Мы успели разглядеть и черное, и белое, и ничто не обошло внимания: пепельно-кружевной Париж с нестареющей горделивой улыбкой «Моны Лизы», полицейские страсти-мордасти, забастовки электриков и всеобщая забастовка во Франции 1 декабря 1977 года, любовь и участие простых французов к русским, к нашей истории, к нашему искусству, великие предпосылки советско-французского сотрудничества, миллионеры в дешевых свитерах и безработные с дорогими сигарами, общегосударственная рождественская суматоха – в торговле, в рекламе, в облике городов; витрины, дети, старухи, церкви, дороги, дороги, дороги… Прощайте, до свидания, мы уезжаем домой. Интересно: а что ждет нашего милого петуха из «Гамлета»? Всякий раз, когда гастролирует этот спектакль, администрация ищет нового «актера» – из местных «жителей». В Ленинграде был свой Петя, в Москве свой (дома-то к нему даже по штату и курицу приставили), в Венгрии нам отыскали какого-то гиганта, собакообразного петуха, невообразимо заносчивого (и поэтому – неважного артиста, как выяснилось) и т. д.
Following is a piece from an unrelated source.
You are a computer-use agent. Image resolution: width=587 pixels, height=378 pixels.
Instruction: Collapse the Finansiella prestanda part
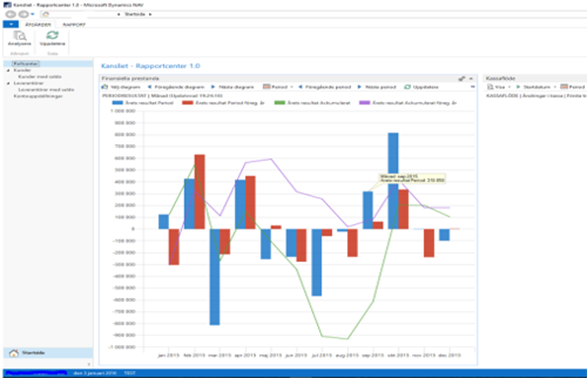(471, 79)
Парижский добрый, чистенький петушок все сорок дней сопровождал наши гастроли. Его кормили, купали, лелеяли наши работники. Он трудился исправно: где надо, бился крыльями в окошке левого портала, а где надо, даже подавал голос… Как прокатную собственность Франции, мы оставили его на родине. Нам чужого не надо, как говорит Коровьев в «Мастере и Маргарите». А за работу спасибо. Отдельное спасибо всем «солдатам» из спектакля «Мать». Они трогательно сдружились с театром. Многие даже приезжали затем в Марсель – поглядеть «Тартюфа». Некоторые провожали нас в аэропорту. До свидания, спасибо друзьям – за дружбу, большой привет Парижу, родному городу любого человека планеты… Мы не открывали истин, они нам открылись сами.

* * *

Каждое ведомство должно заниматься своими делами. Настоящий мастер всегда прописан по определенному адресу в искусстве. Его произведения могут вбирать краски, опыт и эхо любых жанров и видов, однако победный результат абсолютно единозначен по жанру и виду. Это значит, например, что радиоспектакль «Буратино» Николая Литвинова как праздник, как явление искусства мог состояться только на радио. Это значит, что телевизионное зрелище «Несколько слов о господине Мольере» Анатолий Эфрос посвятил «малому экрану», и только ему. Обратных случаев, увы, большинство. Безо всякого ущерба для качества звучат на радио киноэпизоды, а большой экран воспроизводит целиком театральные спектакли, эстрадные ревю переснимаются для «голубого экрана», а оперные сцены в концертном исполнении «ничего не теряют» на эстрадных подмостках.

Что это все означает? Думаю, для многих зрителей – ничего тревожного Увидеть или услышать любимого артиста – какая разница где… Но не об артистах речь, а – «о любимом жанре», как называлась книга выдающегося артиста советской оперетты Григория Ярона…

Я видел, мне посчастливилось участвовать, я знаю другие примеры. У каждого «сектора» театрального ведомства – своя история, своя глубина изысканий, каждый заслуживает верности и энтузиазма. Прошу прощения за резкость, но, по-моему, спектакли, которые равно хороши либо недостаточны на радио, на сцене и на пленке, сделаны без любви и азарта… Причем я имею в виду заведомо талантливых деятелей театра. Да, без любви и азарта. Кинофильм Никиты Михалкова «Неоконченная пьеса для механического пианино» принес славу не только всему коллективу его создателей, но точностью попадания в адрес жанра и вида обернулся едва ли не открытием чеховской поэзии в кинематографе.